▶ **EXERCISE PROMPT**
All lines in the records that carry the string "folder" are to be shown.

***** EXERCISE MATERIALS *****

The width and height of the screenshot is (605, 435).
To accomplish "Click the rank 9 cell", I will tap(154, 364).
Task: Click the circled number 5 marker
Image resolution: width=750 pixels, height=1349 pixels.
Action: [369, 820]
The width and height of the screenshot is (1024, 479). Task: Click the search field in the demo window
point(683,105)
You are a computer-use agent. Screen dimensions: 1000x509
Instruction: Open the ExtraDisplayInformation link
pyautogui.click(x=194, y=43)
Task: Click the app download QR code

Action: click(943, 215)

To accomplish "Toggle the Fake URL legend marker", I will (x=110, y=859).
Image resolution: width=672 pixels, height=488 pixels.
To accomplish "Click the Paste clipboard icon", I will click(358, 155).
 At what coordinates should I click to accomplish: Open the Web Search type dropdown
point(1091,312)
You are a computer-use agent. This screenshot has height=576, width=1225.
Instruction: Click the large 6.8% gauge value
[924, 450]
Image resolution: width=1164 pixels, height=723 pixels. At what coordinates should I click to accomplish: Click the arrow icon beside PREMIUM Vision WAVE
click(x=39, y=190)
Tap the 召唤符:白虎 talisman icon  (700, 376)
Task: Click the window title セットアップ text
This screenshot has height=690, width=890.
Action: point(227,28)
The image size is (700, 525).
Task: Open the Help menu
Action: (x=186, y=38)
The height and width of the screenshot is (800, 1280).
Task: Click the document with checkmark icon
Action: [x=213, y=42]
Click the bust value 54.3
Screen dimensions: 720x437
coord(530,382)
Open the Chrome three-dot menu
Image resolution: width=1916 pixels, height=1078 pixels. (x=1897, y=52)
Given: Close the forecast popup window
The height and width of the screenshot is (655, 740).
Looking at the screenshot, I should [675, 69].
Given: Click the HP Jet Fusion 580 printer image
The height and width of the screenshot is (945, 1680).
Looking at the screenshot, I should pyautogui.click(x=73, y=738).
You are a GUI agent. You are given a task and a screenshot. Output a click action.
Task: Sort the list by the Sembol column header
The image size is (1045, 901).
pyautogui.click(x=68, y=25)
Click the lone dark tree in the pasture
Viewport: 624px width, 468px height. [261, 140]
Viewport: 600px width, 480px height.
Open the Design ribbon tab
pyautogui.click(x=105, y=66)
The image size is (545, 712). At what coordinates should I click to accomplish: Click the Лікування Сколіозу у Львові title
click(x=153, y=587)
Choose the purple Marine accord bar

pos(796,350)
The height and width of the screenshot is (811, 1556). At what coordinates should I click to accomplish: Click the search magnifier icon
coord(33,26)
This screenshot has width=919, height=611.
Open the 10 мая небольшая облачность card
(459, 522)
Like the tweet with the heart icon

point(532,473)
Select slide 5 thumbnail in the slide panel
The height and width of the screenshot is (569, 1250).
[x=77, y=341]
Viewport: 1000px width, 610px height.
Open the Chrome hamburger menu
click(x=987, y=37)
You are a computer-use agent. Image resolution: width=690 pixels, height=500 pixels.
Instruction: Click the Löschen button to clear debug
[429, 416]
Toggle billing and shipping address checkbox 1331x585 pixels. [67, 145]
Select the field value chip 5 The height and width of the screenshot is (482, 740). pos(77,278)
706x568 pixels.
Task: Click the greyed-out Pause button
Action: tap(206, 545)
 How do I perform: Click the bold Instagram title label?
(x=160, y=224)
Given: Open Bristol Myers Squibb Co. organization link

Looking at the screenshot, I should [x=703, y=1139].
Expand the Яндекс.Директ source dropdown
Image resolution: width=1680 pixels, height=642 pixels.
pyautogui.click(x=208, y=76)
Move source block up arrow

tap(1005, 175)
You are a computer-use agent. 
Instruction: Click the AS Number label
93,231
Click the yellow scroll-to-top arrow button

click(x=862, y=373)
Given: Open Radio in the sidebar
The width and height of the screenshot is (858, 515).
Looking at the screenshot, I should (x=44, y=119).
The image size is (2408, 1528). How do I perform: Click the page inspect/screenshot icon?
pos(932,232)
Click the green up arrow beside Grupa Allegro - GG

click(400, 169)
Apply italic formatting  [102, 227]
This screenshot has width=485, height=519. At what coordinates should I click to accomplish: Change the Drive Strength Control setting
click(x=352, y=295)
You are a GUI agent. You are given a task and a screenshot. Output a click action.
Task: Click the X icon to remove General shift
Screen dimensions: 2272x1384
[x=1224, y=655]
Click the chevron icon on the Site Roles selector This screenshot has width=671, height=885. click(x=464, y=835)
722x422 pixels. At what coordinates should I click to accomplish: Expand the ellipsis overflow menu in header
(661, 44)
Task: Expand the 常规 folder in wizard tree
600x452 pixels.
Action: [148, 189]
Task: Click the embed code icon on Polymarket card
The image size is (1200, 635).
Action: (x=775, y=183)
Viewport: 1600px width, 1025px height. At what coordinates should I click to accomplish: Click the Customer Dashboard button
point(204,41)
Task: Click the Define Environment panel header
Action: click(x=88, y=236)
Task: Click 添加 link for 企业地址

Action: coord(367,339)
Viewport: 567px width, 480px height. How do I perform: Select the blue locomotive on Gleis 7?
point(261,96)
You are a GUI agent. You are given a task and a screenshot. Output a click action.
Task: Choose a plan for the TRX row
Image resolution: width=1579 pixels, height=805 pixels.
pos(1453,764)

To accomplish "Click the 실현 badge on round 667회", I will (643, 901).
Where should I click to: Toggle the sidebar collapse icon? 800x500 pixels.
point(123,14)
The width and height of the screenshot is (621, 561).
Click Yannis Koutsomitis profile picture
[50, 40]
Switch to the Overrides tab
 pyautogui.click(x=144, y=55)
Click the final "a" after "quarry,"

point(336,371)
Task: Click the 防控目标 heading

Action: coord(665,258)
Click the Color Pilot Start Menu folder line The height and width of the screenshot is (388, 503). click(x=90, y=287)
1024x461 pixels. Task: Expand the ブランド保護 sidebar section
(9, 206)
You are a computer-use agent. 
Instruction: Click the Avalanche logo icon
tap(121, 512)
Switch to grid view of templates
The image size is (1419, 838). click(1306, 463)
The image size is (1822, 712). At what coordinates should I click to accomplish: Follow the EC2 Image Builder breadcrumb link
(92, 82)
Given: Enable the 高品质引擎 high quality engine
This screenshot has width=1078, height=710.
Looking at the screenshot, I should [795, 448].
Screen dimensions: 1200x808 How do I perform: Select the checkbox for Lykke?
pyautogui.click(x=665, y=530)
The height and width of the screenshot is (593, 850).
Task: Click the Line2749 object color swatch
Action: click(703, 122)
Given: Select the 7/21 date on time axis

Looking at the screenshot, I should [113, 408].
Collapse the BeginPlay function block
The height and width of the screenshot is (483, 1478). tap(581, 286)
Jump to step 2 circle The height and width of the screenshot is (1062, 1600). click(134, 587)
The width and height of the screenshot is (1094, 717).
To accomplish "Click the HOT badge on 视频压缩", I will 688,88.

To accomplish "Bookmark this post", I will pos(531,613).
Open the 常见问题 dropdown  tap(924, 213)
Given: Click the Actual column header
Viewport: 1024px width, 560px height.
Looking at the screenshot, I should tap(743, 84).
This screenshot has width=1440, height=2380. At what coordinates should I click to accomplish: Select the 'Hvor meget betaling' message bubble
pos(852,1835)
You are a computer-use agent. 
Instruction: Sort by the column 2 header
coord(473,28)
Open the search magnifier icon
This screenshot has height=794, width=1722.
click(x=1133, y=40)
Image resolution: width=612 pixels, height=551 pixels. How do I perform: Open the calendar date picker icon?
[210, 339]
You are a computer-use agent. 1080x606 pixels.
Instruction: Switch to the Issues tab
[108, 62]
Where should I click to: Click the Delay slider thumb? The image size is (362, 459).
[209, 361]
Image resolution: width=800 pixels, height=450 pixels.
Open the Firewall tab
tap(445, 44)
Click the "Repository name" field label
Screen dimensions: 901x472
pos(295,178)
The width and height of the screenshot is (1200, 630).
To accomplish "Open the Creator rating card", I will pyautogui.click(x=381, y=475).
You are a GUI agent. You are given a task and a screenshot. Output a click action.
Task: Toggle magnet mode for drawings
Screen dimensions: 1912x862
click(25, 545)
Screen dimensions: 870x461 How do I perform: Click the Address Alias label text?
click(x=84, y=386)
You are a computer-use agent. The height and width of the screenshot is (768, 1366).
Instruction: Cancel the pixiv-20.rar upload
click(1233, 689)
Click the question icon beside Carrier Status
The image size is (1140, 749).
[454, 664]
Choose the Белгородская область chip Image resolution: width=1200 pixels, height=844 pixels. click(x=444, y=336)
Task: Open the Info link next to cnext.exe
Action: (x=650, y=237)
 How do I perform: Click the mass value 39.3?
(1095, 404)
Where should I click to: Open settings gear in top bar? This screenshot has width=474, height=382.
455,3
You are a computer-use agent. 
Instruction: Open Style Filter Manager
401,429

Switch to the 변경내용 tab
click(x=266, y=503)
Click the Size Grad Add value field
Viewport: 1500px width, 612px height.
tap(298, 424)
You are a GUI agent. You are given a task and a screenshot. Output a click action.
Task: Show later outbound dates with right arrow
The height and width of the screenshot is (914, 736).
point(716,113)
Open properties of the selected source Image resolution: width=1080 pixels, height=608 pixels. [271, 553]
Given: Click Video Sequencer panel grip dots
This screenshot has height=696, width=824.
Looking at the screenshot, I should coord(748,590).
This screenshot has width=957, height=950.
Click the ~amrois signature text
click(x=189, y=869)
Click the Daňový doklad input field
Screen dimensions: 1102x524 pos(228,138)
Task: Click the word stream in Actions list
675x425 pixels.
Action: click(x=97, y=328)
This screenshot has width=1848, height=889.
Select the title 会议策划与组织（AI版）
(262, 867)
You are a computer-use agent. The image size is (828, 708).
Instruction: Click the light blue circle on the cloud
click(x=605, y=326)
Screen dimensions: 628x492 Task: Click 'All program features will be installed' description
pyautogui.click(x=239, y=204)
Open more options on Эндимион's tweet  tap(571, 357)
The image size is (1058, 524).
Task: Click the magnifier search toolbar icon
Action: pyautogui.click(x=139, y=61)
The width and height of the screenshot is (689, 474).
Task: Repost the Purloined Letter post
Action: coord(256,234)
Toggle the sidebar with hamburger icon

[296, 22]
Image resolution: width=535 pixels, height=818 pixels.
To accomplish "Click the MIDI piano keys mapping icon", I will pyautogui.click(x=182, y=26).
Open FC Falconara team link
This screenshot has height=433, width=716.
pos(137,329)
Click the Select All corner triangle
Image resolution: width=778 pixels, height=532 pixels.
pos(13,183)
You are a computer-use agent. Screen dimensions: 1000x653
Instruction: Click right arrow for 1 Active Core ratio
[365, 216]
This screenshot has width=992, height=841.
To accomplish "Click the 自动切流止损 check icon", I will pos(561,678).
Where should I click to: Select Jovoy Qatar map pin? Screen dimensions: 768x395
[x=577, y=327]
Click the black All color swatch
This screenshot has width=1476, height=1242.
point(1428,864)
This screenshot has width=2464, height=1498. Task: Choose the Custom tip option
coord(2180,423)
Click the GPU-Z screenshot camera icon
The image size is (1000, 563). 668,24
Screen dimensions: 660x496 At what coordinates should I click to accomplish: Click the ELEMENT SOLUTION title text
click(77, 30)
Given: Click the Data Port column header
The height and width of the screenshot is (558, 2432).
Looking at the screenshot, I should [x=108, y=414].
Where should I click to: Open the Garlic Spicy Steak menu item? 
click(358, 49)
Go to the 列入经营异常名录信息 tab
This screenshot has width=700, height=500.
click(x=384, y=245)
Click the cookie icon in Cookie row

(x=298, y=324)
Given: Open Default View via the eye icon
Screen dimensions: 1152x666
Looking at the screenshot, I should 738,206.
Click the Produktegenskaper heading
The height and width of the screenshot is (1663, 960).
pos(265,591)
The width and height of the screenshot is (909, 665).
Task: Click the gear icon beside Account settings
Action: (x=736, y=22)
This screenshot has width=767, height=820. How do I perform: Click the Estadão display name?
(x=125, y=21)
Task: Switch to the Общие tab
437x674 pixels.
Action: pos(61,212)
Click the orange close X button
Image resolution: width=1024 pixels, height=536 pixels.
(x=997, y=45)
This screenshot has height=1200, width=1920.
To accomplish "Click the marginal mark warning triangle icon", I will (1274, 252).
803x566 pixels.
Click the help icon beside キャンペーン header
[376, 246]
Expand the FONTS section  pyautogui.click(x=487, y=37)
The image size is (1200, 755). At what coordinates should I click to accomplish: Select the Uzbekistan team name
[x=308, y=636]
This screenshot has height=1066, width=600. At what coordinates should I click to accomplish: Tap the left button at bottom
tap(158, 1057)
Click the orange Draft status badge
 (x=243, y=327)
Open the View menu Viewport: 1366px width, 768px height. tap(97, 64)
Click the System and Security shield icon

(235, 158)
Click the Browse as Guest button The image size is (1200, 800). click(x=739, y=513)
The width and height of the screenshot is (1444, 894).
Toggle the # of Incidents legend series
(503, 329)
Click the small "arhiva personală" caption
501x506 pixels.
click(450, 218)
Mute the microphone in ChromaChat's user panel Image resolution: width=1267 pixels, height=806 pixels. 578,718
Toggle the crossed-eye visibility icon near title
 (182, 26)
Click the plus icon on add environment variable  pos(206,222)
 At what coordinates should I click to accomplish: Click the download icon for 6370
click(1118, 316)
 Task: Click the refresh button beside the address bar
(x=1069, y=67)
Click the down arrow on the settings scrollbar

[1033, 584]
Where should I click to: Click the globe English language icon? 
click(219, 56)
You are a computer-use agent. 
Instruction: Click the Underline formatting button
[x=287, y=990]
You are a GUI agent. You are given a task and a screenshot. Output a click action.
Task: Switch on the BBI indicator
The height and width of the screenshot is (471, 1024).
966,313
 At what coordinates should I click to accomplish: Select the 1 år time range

*****

▶ **TASK ANSWER**
Task: Expand the 常规 folder in wizard tree
Click the Color Pilot Start Menu folder line The height and width of the screenshot is (388, 503). click(x=90, y=287)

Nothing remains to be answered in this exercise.